Transplantation and engraftment phases
In the engraftment phase (Table 2), the comparisons between the meantime to neutrophil engraftment in the melatonin and placebo groups showed a statistically significant difference (p = 0.021). No patient was documented as having the experience of engraftment failure either in the melatonin group or in the placebo group. The duration of grade II neutropenia was observed to be significantly lower in the melatonin group compared with the placebo group (p = 0.033). As well, the G-CSF dose in the engraftment phase was comparable between the two groups (p = 0.373).
Hospital stay duration
The mean of hospitalization days in the melatonin-treated group was comparable with the placebo-treated group and no statistically significant difference was found between these two groups (p = 0.111) (Table 2).
Adverse effect
In this study, no serious adverse effects were observed among the participants of the two groups. However, in the melatonin group, two cases of dyspepsia and three cases of inability of sublingual use were reported. Accordingly, this adverse effect was related to different menthol contents and sources of sublingual melatonin tablets as flavors in new batches.
ISI and HADS
In this study, quality of sleep and anxiety scores were evaluated by ISI and HADS questionnaire firstly at baseline and then at weekly follow-ups for two weeks. During hospitalization, according to ISI and HADS scores, there was no statistically significant difference between the melatonin and placebo-treated groups. from a different perspective, in melatonin and placebo groups the ISI score improved between the second and third weeks but only in the melatonin group, the ISI score had improved between the first and second week. For the HADS score melatonin group had statistically significant improvement after the second and during the second to the third week as shown in Table 3.
Discussion
To date, there is no report of melatonin as a mobilizing agent in patients undergoing AHSCT, but several animal studies have reported the regulatory role of melatonin in viability, proliferation, and differentiation of stem cells by having anti-inflammatory, anti-oxidant, and anti-apoptosis properties (21)(13, 22). Maestroni et al. in their study reported that melatonin with neuroendocrine cytokine mechanism can rescue bone marrow cells from apoptosis of cancer chemotherapy compounds either under in-vivo or under in-vitro condition, by regulation of interleukin 4 release from bone marrow T-helper cells as well as the stimulation of stromal cell to produce GM-CSF subsequently (22). Consistent with several previously performed animal studies, Xin Yu et al. have also reported the protective role of melatonin in neural stem cells (NSC) as immature precursors of the central nervous system. It was indicated that melatonin could regulate proliferation, differentiation, and survival of NSC by the neuroimmune-endocrine axis and the inhibition of interleukin-18 in the neurogenesis process of many neurological disorders such as Parkinson, Alzheimer, and ischemic brain injury (23).

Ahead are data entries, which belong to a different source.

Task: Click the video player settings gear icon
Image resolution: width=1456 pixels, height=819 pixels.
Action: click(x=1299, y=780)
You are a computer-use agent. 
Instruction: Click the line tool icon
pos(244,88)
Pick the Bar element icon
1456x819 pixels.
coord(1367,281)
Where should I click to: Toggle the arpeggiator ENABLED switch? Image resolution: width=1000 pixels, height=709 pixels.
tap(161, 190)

To the best of our knowledge, this article was the first study investigating the efficacy and safety of melatonin on improving PBSC mobilization and engraftment of HSCT. As well, several studies have previously shown the efficacy and safety of plerixafor as a CXCR4 receptor antagonist on HSC mobilization and collection. In the two-phase III studies, Micallef et al. demonstrated the efficacy and safety of plerixafor for improving HSC mobilization and collection among Non-Hodgkin Lymphoma (NHL) or Multiple Myeloma patients who underwent AHSCT (1,18). This study reported that plerixafor plus G-CSF compared with placebo plus G-CSF can increase the proportion of older patients significantly who achieved ≥ 2 × 106 CD34+ cells/kg within 4 days of apheresis and versus those patients treated by placebo + G-CSF (NHL: 50.9 vs. 25.4%, p < 0.001; MM: 69.6 vs. 23.7%, p < 0.001). However, the median times to neutrophil and platelet engraftment were comparable between these two groups. In this phase 2, randomized, double-blinded, placebo-controlled study, a significantly higher mean of CD34+ cells/kg was achieved in patients receiving melatonin plus G-CSF compared with those receiving placebo plus G-CSF (p ˂ 0.05). One of the most important findings of this study was the neutrophil engraftment as well as the neutropenia duration. Accordingly, these were significantly shorter in the melatonin plus G-CSF compared to the Placebo plus G-CSF (p = 0.021, 0.033 respectively). Regardless of the mobilization agent received, each patient who underwent AHSCT neither melatonin nor placebo-treated, attained successful neutrophil engraftment. Of note, the adverse events reported in the melatonin group were as follows: dyspepsia (2%) and inability to sublingual tablet consumption in three patients (11%). The defined batch number of melatonin recalls to the company and the patients did not continue the study. Furthermore, no unexpected adverse effects were observed in the patients of the placebo group.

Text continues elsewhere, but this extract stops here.